Hey there. Let me start off by saying that the Haghia Sophia, despite its history, is owned and run by the Turks, and it has been for over 500 years. It’s on Turkish soil, the Turkish government pays for its upkeep and operation, and as far as I’m concerned they have the right to do whatever the hell they want to do with it. Western Complaints about this always come with a tinge of Imperialism, and the idea that we get to decide what other people do on their own territory. That idea is something we should reject. All that said, though, Friday’s announcement that after talking about it for decades, the Turkish government will be turning Haghia Sophia back into a Mosque makes me kind of sad. It seems like failure on all sides.

Haghia Sophia was built almost 1500 years ago by Justinian, the most powerful of the Byzantine Emperors. It survived as a Church until Constantinople was conquered by the Ottomans in 1453. It then spent just under 500 years as a mosque. In 1934 Ataturk, the modernizing founder of Turkey turned it into a Museum. I lived in Turkey from 2011 to 2016 and Haghia Sophia is probably my favorite building in the world.

After a year or so of hosting tourists I refused to go to Topkapi palace or the Basilica cistern any longer. But I would go to Haghia Sophia no matter what. If I went too long without visitors I would just go myself. Something about the grand mix of the building, with the names of the rightly guided caliphs right next to those creepy old school greek mosaics of Angels just embodied history to me.

It’s not yet clear whether visitors have lost the ability to marvel at all these artworks. Everything depends on the implementation. Will the old mosaics be whitewashed over for another couple hundred years, or will they be temporarily shielded during Muslim religious services? It’s easy to imagine clever ways to get the building to serve spiritual and cultural purposes. But it’s undeniable that something will be lost by turning it into a religious building.

Ataturk’s choice to turn Haghia Sophia into a mosque was only the most visible sign of Turkey’s new orientation in the 1920s and 1930s. For most of a century, the country pursued a policy of openness to Europe and fervent modernization. There were many ups and some horrifying downs, but on balance it was a tremendously successful effort.

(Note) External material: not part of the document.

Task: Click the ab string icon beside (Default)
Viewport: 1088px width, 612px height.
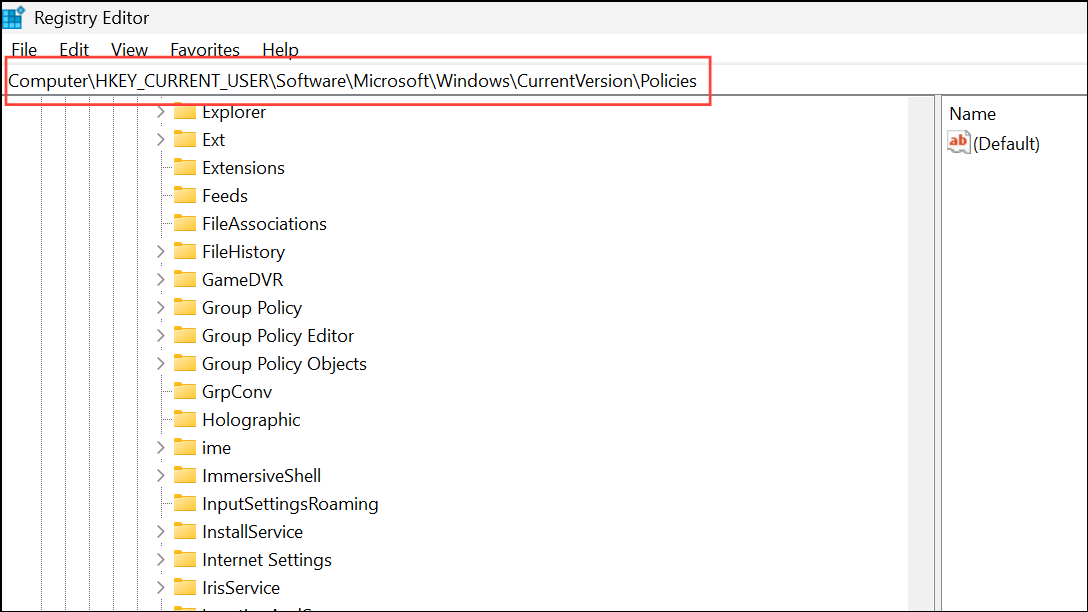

100 years ago Turkey managed to stave off an attempt to wipe out their country by tiny Greece, but it was a close run thing. Today Turkey regularly goes toe to toe with Russia, a former superpower. Population is not everything of course. But over the past century the Turks have also experienced extraordinary gains in literacy, the economy and a whole range of other metrics too. Ataturk’s policy of openness and modernization has been an incredible success.

Haghia Sophia’s reversion to a mosque is a sign that this policy may be ending. It’s common to blame Turkish president Erdogan for this break between Turkey and the West, but we are guilty too. Erdogan may have had ulterior motives, but he spent the first decade or so of his time in power diligently working to meet the requirements for accession to the European Union.

Turkey’s efforts to join the EU have been rejected for decades now. Turks have watched as country after country that didn’t even exist when Turkey first applied have been admitted to the Union. In 2011 Turkey volunteered to help the United States overthrow Assad in Syria. They were repaid by the US’s cozying up to a terrorist group dedicated to Turkey’s geographical dismemberment.

Haghia Sophia’s transition makes me sad. It is absolutely a sign of Turkey’s rupture with the West. But we abandoned Turkey, just as much as Turkey abandoned us.